» **PROBLEM TO WORK ON**
Reproduce everything from the first line of the items below down to the line containing "click(x=190, y=66)", with both of those lines included, character for character.

» **GIVEN ENTRIES**

◆ ◆ ◆ ◆

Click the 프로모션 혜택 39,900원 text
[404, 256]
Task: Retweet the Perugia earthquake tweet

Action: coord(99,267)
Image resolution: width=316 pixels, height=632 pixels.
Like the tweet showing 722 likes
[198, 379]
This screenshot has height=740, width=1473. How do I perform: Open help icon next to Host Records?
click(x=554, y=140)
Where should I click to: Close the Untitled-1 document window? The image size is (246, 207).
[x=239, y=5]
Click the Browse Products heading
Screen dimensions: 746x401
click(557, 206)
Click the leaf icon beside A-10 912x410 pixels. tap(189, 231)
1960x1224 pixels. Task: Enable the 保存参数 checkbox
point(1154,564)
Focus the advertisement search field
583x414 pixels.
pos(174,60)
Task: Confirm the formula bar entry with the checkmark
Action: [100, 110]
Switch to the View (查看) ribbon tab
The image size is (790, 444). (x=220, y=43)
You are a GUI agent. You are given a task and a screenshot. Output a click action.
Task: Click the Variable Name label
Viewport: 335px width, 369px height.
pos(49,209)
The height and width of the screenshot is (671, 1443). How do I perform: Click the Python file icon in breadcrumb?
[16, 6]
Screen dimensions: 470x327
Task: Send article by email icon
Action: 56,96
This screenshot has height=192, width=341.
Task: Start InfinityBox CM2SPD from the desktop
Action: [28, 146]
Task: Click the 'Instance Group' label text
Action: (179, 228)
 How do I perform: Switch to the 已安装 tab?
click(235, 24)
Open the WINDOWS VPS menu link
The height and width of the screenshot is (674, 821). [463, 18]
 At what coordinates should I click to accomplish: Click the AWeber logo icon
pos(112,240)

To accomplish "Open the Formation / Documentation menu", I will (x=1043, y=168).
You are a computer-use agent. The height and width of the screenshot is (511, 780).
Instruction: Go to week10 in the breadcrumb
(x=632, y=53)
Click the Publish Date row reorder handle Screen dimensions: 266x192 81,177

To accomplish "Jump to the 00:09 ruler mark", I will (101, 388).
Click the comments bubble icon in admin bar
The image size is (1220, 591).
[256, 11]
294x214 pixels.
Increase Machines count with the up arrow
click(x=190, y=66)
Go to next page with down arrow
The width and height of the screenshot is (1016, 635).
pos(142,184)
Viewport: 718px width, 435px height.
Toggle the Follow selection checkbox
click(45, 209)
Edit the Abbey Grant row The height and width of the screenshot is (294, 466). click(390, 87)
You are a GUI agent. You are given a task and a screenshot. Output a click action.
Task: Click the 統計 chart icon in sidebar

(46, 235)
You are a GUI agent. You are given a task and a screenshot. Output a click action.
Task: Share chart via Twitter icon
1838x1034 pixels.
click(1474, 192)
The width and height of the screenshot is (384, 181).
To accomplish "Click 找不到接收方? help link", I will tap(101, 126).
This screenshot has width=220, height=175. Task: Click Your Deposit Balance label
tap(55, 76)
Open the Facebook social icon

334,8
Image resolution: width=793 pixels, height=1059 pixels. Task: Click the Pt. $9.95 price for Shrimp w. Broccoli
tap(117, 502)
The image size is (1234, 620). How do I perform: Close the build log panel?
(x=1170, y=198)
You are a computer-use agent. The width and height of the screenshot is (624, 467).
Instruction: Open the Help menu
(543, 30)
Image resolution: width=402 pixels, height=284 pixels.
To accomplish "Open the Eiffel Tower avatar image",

◆ ◆ ◆ ◆

» **OUTPUT FOR THIS EXERCISE**
Click the 프로모션 혜택 39,900원 text
[404, 256]
Task: Retweet the Perugia earthquake tweet

Action: coord(99,267)
Image resolution: width=316 pixels, height=632 pixels.
Like the tweet showing 722 likes
[198, 379]
This screenshot has height=740, width=1473. How do I perform: Open help icon next to Host Records?
click(x=554, y=140)
Where should I click to: Close the Untitled-1 document window? The image size is (246, 207).
[x=239, y=5]
Click the Browse Products heading
Screen dimensions: 746x401
click(557, 206)
Click the leaf icon beside A-10 912x410 pixels. tap(189, 231)
1960x1224 pixels. Task: Enable the 保存参数 checkbox
point(1154,564)
Focus the advertisement search field
583x414 pixels.
pos(174,60)
Task: Confirm the formula bar entry with the checkmark
Action: [100, 110]
Switch to the View (查看) ribbon tab
The image size is (790, 444). (x=220, y=43)
You are a GUI agent. You are given a task and a screenshot. Output a click action.
Task: Click the Variable Name label
Viewport: 335px width, 369px height.
pos(49,209)
The height and width of the screenshot is (671, 1443). How do I perform: Click the Python file icon in breadcrumb?
[16, 6]
Screen dimensions: 470x327
Task: Send article by email icon
Action: 56,96
This screenshot has height=192, width=341.
Task: Start InfinityBox CM2SPD from the desktop
Action: [28, 146]
Task: Click the 'Instance Group' label text
Action: (179, 228)
 How do I perform: Switch to the 已安装 tab?
click(235, 24)
Open the WINDOWS VPS menu link
The height and width of the screenshot is (674, 821). [463, 18]
 At what coordinates should I click to accomplish: Click the AWeber logo icon
pos(112,240)

To accomplish "Open the Formation / Documentation menu", I will (x=1043, y=168).
You are a computer-use agent. The height and width of the screenshot is (511, 780).
Instruction: Go to week10 in the breadcrumb
(x=632, y=53)
Click the Publish Date row reorder handle Screen dimensions: 266x192 81,177

To accomplish "Jump to the 00:09 ruler mark", I will (101, 388).
Click the comments bubble icon in admin bar
The image size is (1220, 591).
[256, 11]
294x214 pixels.
Increase Machines count with the up arrow
click(x=190, y=66)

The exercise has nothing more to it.